§ **Problem statement**:
Pictures do not belong in the copy. Write out exactly the lines from the one containing "The height and" through the end of the data.

Stored data entries

┏━━

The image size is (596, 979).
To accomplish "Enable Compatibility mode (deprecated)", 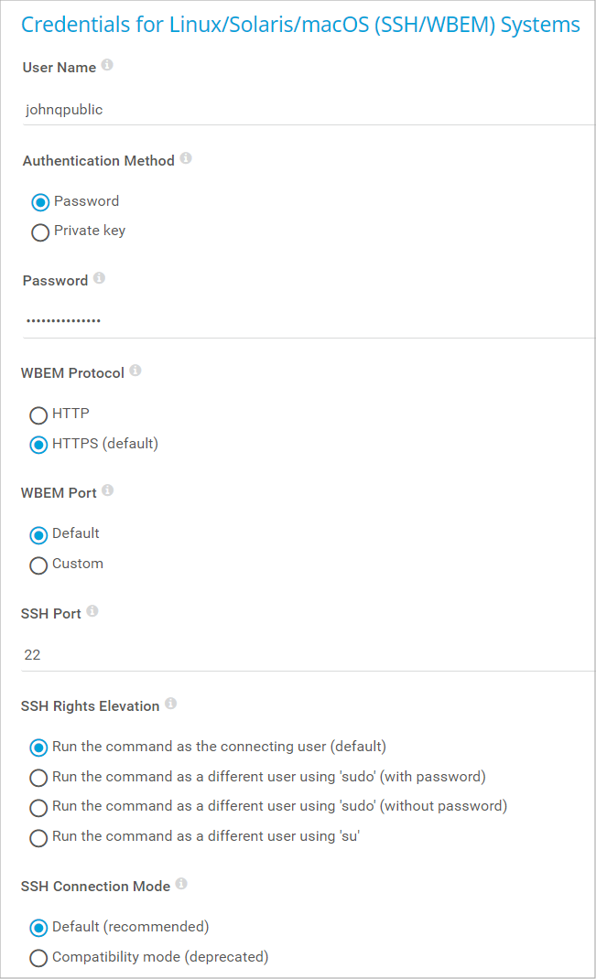I will click(38, 958).
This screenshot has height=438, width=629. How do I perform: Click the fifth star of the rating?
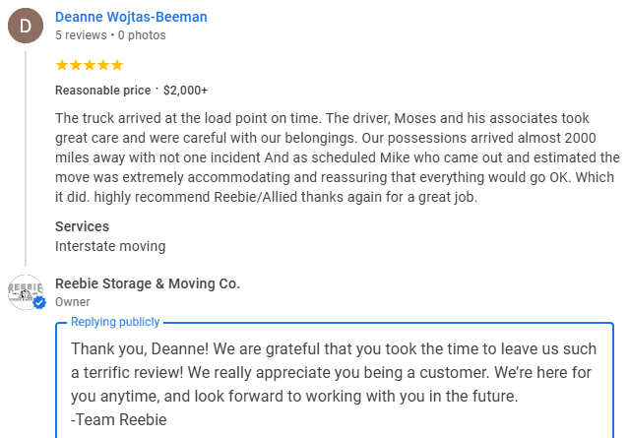pos(117,65)
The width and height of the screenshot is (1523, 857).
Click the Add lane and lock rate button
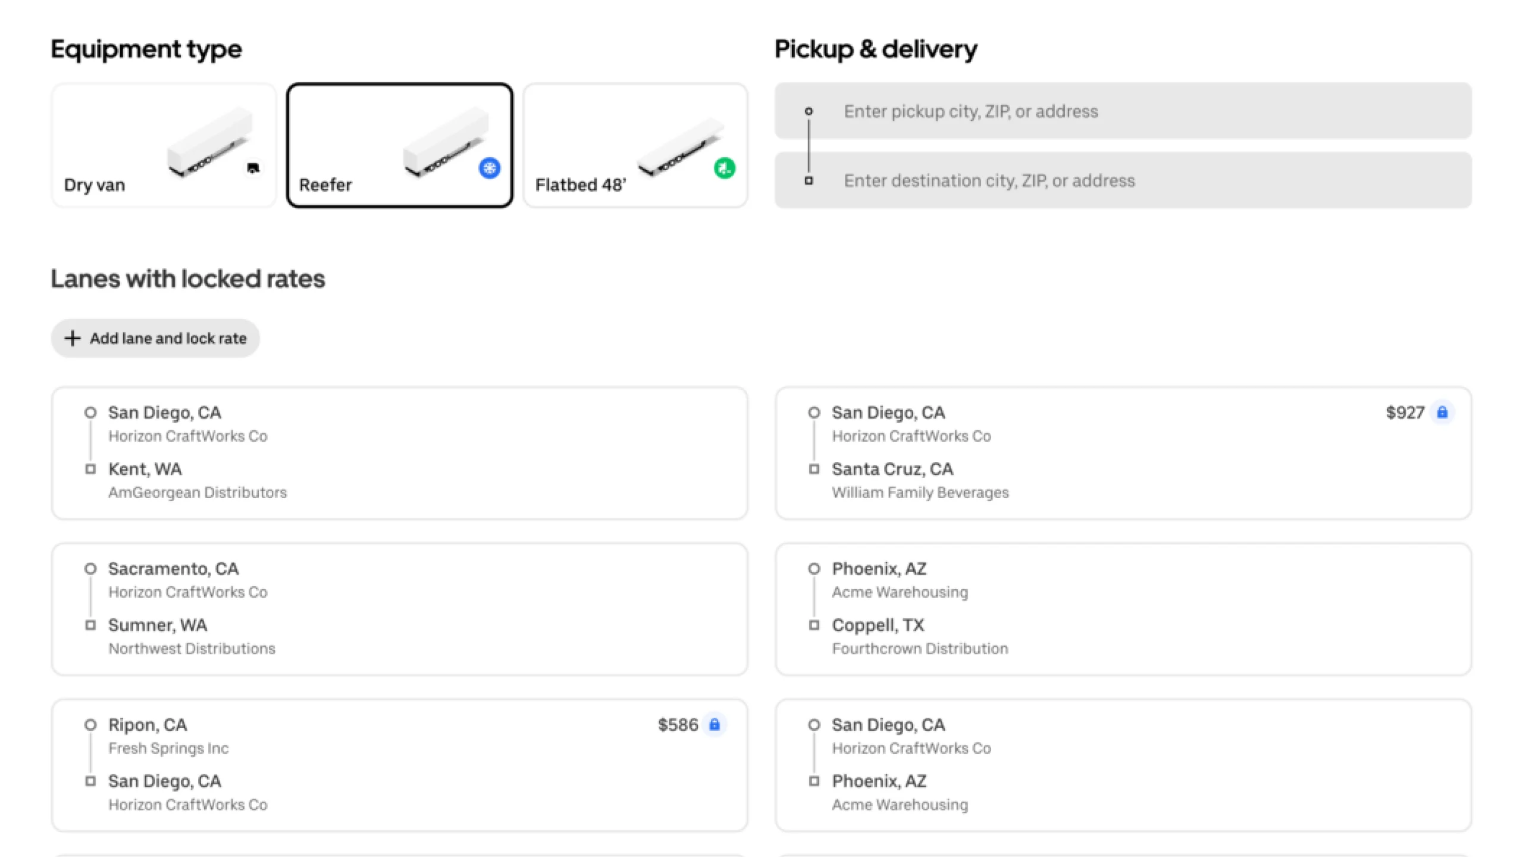pyautogui.click(x=155, y=338)
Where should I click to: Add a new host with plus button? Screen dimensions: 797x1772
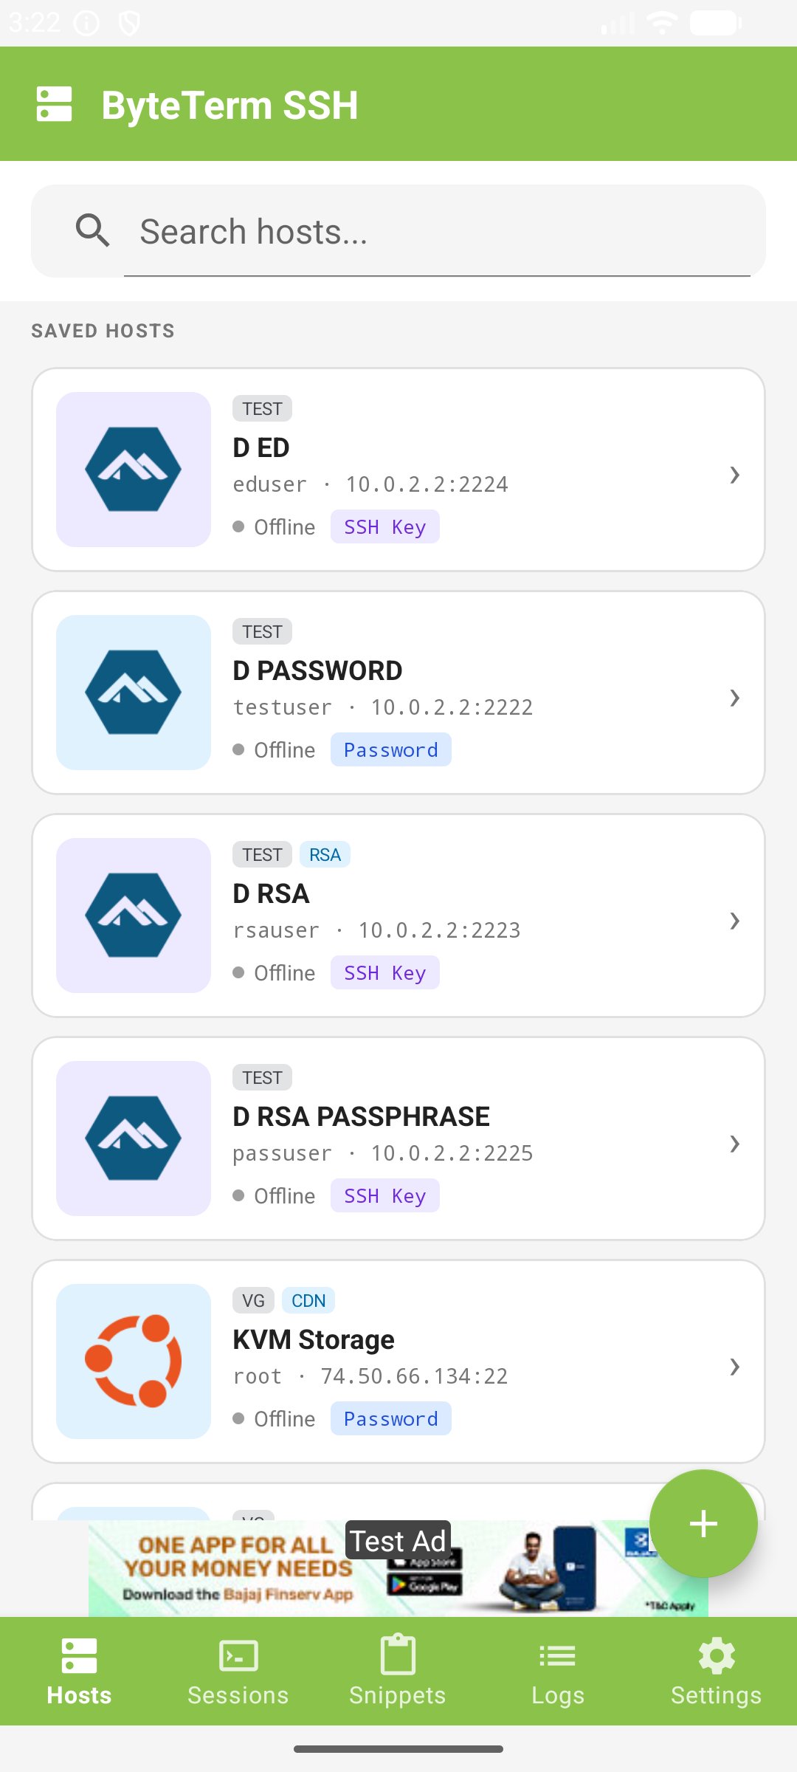click(x=703, y=1524)
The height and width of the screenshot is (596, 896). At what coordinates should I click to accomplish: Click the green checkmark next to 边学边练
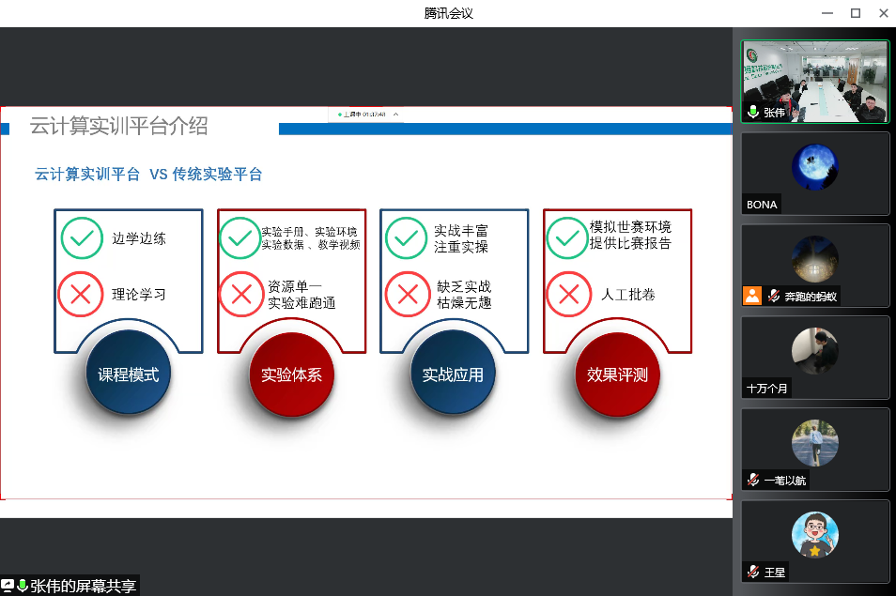coord(81,237)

┗━━

§ **Result for this exercise**:
The height and width of the screenshot is (596, 896). At what coordinates should I click to accomplish: Click the green checkmark next to 边学边练
coord(81,237)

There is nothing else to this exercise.